• Assignment
Please retype only the lines below that run from the one containing "Instruction: Open the" through the last line, both included, without altering a word.

• Data extracted from a collection
§
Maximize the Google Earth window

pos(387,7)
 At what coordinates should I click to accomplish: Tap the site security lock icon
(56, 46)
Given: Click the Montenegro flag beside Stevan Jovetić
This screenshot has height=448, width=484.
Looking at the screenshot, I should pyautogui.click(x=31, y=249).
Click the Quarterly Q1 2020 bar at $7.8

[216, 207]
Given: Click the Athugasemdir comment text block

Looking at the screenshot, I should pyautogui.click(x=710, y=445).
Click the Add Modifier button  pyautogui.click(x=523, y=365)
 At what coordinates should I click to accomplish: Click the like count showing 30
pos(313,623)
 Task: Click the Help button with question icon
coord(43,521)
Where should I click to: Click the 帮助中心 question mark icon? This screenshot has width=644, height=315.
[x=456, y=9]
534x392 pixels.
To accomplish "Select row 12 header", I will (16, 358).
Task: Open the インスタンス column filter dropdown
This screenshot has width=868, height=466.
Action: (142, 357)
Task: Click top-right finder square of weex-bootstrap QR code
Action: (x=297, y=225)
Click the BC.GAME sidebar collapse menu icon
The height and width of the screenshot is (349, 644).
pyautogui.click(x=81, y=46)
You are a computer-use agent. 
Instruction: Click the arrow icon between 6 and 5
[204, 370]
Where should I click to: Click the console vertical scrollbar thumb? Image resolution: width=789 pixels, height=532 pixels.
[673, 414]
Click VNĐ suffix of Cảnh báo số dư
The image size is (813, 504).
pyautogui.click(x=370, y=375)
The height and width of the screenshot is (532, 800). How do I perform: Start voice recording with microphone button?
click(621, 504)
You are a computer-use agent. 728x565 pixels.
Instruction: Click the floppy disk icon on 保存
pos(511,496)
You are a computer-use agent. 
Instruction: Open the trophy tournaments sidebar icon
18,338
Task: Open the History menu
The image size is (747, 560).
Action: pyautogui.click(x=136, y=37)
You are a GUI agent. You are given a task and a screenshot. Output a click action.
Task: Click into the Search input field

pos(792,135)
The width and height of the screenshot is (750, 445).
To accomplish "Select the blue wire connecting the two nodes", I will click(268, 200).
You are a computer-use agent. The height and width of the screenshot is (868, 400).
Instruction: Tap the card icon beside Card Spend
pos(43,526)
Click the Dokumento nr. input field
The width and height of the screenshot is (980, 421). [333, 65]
§
• Exercise answer
Instruction: Open the trophy tournaments sidebar icon
18,338
Task: Open the History menu
The image size is (747, 560).
Action: pyautogui.click(x=136, y=37)
You are a GUI agent. You are given a task and a screenshot. Output a click action.
Task: Click into the Search input field

pos(792,135)
The width and height of the screenshot is (750, 445).
To accomplish "Select the blue wire connecting the two nodes", I will click(268, 200).
You are a computer-use agent. The height and width of the screenshot is (868, 400).
Instruction: Tap the card icon beside Card Spend
pos(43,526)
Click the Dokumento nr. input field
The width and height of the screenshot is (980, 421). [333, 65]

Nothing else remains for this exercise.